Stored data:
◆ ◆ ◆ ◆
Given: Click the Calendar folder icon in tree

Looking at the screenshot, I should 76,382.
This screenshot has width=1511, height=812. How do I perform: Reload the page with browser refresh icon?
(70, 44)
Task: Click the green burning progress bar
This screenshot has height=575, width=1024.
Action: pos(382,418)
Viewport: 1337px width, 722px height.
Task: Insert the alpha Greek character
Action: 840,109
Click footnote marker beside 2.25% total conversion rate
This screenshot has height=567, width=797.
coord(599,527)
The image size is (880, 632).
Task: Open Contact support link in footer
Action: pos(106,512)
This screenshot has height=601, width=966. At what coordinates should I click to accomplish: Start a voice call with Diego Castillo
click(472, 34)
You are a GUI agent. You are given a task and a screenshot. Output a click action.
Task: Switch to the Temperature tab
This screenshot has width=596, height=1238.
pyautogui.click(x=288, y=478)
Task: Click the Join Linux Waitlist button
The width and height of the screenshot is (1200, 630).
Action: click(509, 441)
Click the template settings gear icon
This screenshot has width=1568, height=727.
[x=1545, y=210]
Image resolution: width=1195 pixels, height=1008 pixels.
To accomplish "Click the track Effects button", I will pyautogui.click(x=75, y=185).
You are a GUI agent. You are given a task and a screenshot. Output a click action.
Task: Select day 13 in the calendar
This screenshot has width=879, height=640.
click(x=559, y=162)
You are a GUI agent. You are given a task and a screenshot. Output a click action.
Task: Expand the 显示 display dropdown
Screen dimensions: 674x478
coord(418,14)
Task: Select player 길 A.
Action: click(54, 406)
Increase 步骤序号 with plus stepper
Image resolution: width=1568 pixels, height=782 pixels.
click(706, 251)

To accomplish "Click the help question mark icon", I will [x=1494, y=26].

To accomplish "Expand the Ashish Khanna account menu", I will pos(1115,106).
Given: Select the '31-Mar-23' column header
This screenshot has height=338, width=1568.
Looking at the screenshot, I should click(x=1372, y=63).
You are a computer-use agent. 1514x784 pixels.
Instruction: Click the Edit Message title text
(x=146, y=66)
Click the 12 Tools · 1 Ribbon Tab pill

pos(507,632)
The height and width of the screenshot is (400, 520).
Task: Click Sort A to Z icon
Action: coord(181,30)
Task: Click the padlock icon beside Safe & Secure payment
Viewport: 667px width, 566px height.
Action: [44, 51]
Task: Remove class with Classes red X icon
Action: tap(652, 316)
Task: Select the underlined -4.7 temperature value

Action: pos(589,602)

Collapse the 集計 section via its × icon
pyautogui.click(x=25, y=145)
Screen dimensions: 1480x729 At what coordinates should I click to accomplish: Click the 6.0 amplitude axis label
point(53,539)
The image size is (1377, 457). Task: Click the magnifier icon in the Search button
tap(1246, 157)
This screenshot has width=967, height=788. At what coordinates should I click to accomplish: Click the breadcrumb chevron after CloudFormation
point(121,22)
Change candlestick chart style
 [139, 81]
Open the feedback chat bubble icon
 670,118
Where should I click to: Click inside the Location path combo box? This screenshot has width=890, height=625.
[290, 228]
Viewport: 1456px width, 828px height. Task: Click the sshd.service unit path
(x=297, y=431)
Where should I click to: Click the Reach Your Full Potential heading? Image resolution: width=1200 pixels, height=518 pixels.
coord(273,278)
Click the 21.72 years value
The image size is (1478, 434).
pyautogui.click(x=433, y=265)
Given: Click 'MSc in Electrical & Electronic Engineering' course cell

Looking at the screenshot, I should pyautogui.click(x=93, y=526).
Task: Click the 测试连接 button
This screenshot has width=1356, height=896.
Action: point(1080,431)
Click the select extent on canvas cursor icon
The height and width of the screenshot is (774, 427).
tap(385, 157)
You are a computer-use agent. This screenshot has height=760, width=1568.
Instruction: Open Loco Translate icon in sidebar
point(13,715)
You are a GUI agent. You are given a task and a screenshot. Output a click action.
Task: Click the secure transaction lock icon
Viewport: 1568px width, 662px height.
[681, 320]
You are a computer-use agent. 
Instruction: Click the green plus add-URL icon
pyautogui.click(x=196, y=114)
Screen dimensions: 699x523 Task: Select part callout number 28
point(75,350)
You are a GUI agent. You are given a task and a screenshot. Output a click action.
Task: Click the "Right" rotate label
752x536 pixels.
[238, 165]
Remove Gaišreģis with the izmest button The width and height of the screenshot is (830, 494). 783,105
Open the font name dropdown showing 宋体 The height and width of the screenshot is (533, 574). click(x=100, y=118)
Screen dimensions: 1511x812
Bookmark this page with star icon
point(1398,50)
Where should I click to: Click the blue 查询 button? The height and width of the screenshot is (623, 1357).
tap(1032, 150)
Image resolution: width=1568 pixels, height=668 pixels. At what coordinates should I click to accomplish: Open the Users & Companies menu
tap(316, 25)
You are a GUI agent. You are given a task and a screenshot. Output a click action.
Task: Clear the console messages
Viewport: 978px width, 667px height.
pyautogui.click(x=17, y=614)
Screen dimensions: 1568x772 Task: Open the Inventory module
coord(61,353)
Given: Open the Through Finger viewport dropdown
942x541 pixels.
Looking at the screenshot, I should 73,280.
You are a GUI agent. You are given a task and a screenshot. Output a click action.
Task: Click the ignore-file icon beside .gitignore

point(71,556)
◆ ◆ ◆ ◆
Activity =
An exact copy of every record is required here.

Finished exercise =
Given: Click the Calendar folder icon in tree

Looking at the screenshot, I should 76,382.
This screenshot has width=1511, height=812. How do I perform: Reload the page with browser refresh icon?
(70, 44)
Task: Click the green burning progress bar
This screenshot has height=575, width=1024.
Action: pos(382,418)
Viewport: 1337px width, 722px height.
Task: Insert the alpha Greek character
Action: 840,109
Click footnote marker beside 2.25% total conversion rate
This screenshot has height=567, width=797.
coord(599,527)
The image size is (880, 632).
Task: Open Contact support link in footer
Action: pos(106,512)
This screenshot has height=601, width=966. At what coordinates should I click to accomplish: Start a voice call with Diego Castillo
click(472, 34)
You are a GUI agent. You are given a task and a screenshot. Output a click action.
Task: Switch to the Temperature tab
This screenshot has width=596, height=1238.
pyautogui.click(x=288, y=478)
Task: Click the Join Linux Waitlist button
The width and height of the screenshot is (1200, 630).
Action: click(509, 441)
Click the template settings gear icon
This screenshot has width=1568, height=727.
[x=1545, y=210]
Image resolution: width=1195 pixels, height=1008 pixels.
To accomplish "Click the track Effects button", I will pyautogui.click(x=75, y=185).
You are a GUI agent. You are given a task and a screenshot. Output a click action.
Task: Select day 13 in the calendar
This screenshot has width=879, height=640.
click(x=559, y=162)
You are a GUI agent. You are given a task and a screenshot. Output a click action.
Task: Expand the 显示 display dropdown
Screen dimensions: 674x478
coord(418,14)
Task: Select player 길 A.
Action: click(54, 406)
Increase 步骤序号 with plus stepper
Image resolution: width=1568 pixels, height=782 pixels.
click(706, 251)

To accomplish "Click the help question mark icon", I will [x=1494, y=26].

To accomplish "Expand the Ashish Khanna account menu", I will pos(1115,106).
Given: Select the '31-Mar-23' column header
This screenshot has height=338, width=1568.
Looking at the screenshot, I should click(x=1372, y=63).
You are a computer-use agent. 1514x784 pixels.
Instruction: Click the Edit Message title text
(x=146, y=66)
Click the 12 Tools · 1 Ribbon Tab pill

pos(507,632)
The height and width of the screenshot is (400, 520).
Task: Click Sort A to Z icon
Action: coord(181,30)
Task: Click the padlock icon beside Safe & Secure payment
Viewport: 667px width, 566px height.
Action: [44, 51]
Task: Remove class with Classes red X icon
Action: tap(652, 316)
Task: Select the underlined -4.7 temperature value

Action: pos(589,602)

Collapse the 集計 section via its × icon
pyautogui.click(x=25, y=145)
Screen dimensions: 1480x729 At what coordinates should I click to accomplish: Click the 6.0 amplitude axis label
point(53,539)
The image size is (1377, 457). Task: Click the magnifier icon in the Search button
tap(1246, 157)
This screenshot has width=967, height=788. At what coordinates should I click to accomplish: Click the breadcrumb chevron after CloudFormation
point(121,22)
Change candlestick chart style
 [139, 81]
Open the feedback chat bubble icon
 670,118
Where should I click to: Click inside the Location path combo box? This screenshot has width=890, height=625.
[290, 228]
Viewport: 1456px width, 828px height. Task: Click the sshd.service unit path
(x=297, y=431)
Where should I click to: Click the Reach Your Full Potential heading? Image resolution: width=1200 pixels, height=518 pixels.
coord(273,278)
Click the 21.72 years value
The image size is (1478, 434).
pyautogui.click(x=433, y=265)
Given: Click 'MSc in Electrical & Electronic Engineering' course cell

Looking at the screenshot, I should pyautogui.click(x=93, y=526).
Task: Click the 测试连接 button
This screenshot has width=1356, height=896.
Action: point(1080,431)
Click the select extent on canvas cursor icon
The height and width of the screenshot is (774, 427).
tap(385, 157)
You are a computer-use agent. This screenshot has height=760, width=1568.
Instruction: Open Loco Translate icon in sidebar
point(13,715)
You are a GUI agent. You are given a task and a screenshot. Output a click action.
Task: Click the secure transaction lock icon
Viewport: 1568px width, 662px height.
[681, 320]
You are a computer-use agent. 
Instruction: Click the green plus add-URL icon
pyautogui.click(x=196, y=114)
Screen dimensions: 699x523 Task: Select part callout number 28
point(75,350)
You are a GUI agent. You are given a task and a screenshot. Output a click action.
Task: Click the "Right" rotate label
752x536 pixels.
[238, 165]
Remove Gaišreģis with the izmest button The width and height of the screenshot is (830, 494). 783,105
Open the font name dropdown showing 宋体 The height and width of the screenshot is (533, 574). click(x=100, y=118)
Screen dimensions: 1511x812
Bookmark this page with star icon
point(1398,50)
Where should I click to: Click the blue 查询 button? The height and width of the screenshot is (623, 1357).
tap(1032, 150)
Image resolution: width=1568 pixels, height=668 pixels. At what coordinates should I click to accomplish: Open the Users & Companies menu
tap(316, 25)
You are a GUI agent. You are given a task and a screenshot. Output a click action.
Task: Clear the console messages
Viewport: 978px width, 667px height.
pyautogui.click(x=17, y=614)
Screen dimensions: 1568x772 Task: Open the Inventory module
coord(61,353)
Given: Open the Through Finger viewport dropdown
942x541 pixels.
Looking at the screenshot, I should 73,280.
You are a GUI agent. You are given a task and a screenshot. Output a click action.
Task: Click the ignore-file icon beside .gitignore

point(71,556)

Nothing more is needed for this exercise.